• **INSTRUCTIONS FOR THE TASK**: Using the data below, output the first line and every line after it up to and including the line containing "Главная (464, 291)", exactly as written and with nothing added.

(Stored data entries)
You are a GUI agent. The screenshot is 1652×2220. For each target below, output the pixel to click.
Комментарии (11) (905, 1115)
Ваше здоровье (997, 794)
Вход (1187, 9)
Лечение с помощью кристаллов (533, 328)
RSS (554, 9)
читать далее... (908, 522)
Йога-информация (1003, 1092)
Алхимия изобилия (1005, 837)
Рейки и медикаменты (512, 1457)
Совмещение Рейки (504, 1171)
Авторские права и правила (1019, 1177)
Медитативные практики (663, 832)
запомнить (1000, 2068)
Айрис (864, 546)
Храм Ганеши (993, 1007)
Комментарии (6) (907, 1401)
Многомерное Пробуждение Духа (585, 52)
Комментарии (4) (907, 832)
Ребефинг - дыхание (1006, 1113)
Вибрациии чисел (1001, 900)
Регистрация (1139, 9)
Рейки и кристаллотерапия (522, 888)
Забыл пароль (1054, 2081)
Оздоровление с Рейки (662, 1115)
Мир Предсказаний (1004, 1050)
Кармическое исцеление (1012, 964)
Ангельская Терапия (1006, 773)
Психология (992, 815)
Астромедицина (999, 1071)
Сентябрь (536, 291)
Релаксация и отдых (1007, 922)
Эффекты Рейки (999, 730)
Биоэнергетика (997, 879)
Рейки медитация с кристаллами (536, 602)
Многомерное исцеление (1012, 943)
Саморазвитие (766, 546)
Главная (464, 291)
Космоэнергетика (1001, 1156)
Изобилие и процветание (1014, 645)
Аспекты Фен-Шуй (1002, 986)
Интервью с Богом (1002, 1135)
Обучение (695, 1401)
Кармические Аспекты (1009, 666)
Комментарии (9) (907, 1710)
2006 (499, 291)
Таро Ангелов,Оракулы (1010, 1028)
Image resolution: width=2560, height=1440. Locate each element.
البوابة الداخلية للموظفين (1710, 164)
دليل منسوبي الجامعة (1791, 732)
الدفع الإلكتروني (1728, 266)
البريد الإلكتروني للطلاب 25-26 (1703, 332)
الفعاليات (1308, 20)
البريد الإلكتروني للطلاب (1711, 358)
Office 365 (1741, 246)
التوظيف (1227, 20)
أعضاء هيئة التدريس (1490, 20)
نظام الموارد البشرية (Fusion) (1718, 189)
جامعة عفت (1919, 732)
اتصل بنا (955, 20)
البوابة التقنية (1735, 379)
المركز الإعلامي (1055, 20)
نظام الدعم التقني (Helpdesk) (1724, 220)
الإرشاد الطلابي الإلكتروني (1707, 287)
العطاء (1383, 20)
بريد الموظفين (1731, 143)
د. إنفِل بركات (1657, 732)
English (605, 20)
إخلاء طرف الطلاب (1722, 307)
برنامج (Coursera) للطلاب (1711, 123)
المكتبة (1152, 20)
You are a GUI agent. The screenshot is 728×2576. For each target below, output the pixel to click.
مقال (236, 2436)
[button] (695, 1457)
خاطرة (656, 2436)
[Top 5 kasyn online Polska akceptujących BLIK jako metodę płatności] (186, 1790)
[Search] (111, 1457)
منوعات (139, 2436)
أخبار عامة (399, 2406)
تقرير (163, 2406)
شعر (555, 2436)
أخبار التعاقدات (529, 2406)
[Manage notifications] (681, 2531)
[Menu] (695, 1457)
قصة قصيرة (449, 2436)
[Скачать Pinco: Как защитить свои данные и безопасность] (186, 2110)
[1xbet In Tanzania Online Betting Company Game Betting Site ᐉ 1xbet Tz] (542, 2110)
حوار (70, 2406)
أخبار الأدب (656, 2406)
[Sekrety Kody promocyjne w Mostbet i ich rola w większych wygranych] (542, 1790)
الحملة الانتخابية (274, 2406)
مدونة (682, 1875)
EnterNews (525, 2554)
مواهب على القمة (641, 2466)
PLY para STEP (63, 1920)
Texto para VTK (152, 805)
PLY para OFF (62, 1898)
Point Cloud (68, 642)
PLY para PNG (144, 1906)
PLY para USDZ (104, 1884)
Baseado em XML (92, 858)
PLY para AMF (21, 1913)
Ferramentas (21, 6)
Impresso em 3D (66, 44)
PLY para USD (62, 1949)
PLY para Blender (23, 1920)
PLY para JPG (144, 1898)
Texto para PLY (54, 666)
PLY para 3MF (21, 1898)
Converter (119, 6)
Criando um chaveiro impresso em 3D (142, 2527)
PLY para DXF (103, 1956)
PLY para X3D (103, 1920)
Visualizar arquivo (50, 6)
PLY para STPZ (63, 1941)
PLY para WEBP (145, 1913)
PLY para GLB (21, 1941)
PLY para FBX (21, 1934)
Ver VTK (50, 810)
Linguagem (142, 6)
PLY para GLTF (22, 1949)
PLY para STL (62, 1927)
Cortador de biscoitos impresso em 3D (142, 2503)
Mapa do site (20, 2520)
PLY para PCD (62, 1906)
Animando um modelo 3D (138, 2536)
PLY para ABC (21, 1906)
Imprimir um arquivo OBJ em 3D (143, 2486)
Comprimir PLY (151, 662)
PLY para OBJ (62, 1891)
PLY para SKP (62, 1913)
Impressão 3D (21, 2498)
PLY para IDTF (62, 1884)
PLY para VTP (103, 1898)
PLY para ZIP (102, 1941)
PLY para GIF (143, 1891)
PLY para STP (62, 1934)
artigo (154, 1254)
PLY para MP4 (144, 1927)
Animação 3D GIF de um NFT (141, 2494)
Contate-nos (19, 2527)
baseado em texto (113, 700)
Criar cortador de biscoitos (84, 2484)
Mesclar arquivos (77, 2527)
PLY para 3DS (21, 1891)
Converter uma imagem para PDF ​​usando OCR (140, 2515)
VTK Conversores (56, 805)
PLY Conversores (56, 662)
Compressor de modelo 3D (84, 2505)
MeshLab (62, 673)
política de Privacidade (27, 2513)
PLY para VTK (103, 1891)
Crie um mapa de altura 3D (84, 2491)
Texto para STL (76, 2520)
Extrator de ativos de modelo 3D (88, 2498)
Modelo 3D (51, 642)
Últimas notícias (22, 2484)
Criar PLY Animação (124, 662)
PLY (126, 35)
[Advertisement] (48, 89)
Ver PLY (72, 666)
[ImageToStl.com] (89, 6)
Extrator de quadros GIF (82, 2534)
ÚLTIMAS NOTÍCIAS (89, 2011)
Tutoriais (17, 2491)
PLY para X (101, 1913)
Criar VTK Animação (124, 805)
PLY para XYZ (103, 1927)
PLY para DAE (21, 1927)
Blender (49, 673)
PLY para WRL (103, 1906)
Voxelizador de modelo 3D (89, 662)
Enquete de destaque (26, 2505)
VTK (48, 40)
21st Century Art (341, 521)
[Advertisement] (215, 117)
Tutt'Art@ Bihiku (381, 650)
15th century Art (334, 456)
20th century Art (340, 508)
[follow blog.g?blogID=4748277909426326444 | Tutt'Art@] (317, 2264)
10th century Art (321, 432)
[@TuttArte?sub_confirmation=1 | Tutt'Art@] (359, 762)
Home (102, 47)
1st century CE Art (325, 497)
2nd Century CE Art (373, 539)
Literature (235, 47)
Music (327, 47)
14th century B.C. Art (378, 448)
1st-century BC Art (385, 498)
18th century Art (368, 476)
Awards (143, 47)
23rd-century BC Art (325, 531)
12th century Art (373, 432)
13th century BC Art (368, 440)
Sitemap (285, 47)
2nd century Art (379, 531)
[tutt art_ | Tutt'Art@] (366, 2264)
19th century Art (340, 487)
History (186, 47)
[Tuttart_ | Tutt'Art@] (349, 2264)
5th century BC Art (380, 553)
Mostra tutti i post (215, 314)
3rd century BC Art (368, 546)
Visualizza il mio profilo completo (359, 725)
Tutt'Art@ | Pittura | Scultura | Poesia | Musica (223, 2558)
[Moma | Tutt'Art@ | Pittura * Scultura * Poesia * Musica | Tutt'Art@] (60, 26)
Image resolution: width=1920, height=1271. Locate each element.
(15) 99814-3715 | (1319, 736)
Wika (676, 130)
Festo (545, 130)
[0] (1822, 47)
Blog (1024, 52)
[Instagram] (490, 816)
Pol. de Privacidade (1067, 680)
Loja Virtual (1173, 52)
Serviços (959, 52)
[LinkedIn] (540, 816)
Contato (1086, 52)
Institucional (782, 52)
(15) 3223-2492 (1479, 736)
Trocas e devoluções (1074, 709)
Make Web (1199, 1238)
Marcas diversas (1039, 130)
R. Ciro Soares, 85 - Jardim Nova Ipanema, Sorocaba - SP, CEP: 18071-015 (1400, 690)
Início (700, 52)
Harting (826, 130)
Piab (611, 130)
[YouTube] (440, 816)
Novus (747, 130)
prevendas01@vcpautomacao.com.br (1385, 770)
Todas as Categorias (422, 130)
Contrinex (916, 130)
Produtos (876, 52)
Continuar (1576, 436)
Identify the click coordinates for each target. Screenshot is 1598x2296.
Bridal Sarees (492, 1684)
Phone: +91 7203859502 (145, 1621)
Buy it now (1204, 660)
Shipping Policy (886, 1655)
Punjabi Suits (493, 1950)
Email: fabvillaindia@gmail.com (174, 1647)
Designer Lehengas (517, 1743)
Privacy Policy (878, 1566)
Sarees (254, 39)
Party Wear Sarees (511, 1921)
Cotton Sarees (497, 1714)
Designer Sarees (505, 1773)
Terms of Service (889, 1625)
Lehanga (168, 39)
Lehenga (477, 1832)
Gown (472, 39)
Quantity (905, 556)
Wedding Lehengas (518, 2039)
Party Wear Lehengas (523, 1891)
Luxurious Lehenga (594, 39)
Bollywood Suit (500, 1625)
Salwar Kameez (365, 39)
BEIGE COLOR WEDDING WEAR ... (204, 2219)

• **RESULT OF THIS TASK**:
You are a GUI agent. The screenshot is 1652×2220. For each target below, output the pixel to click.
Комментарии (11) (905, 1115)
Ваше здоровье (997, 794)
Вход (1187, 9)
Лечение с помощью кристаллов (533, 328)
RSS (554, 9)
читать далее... (908, 522)
Йога-информация (1003, 1092)
Алхимия изобилия (1005, 837)
Рейки и медикаменты (512, 1457)
Совмещение Рейки (504, 1171)
Авторские права и правила (1019, 1177)
Медитативные практики (663, 832)
запомнить (1000, 2068)
Айрис (864, 546)
Храм Ганеши (993, 1007)
Комментарии (6) (907, 1401)
Многомерное Пробуждение Духа (585, 52)
Комментарии (4) (907, 832)
Ребефинг - дыхание (1006, 1113)
Вибрациии чисел (1001, 900)
Регистрация (1139, 9)
Рейки и кристаллотерапия (522, 888)
Забыл пароль (1054, 2081)
Оздоровление с Рейки (662, 1115)
Мир Предсказаний (1004, 1050)
Кармическое исцеление (1012, 964)
Ангельская Терапия (1006, 773)
Психология (992, 815)
Астромедицина (999, 1071)
Сентябрь (536, 291)
Релаксация и отдых (1007, 922)
Эффекты Рейки (999, 730)
Биоэнергетика (997, 879)
Рейки медитация с кристаллами (536, 602)
Многомерное исцеление (1012, 943)
Саморазвитие (766, 546)
Главная (464, 291)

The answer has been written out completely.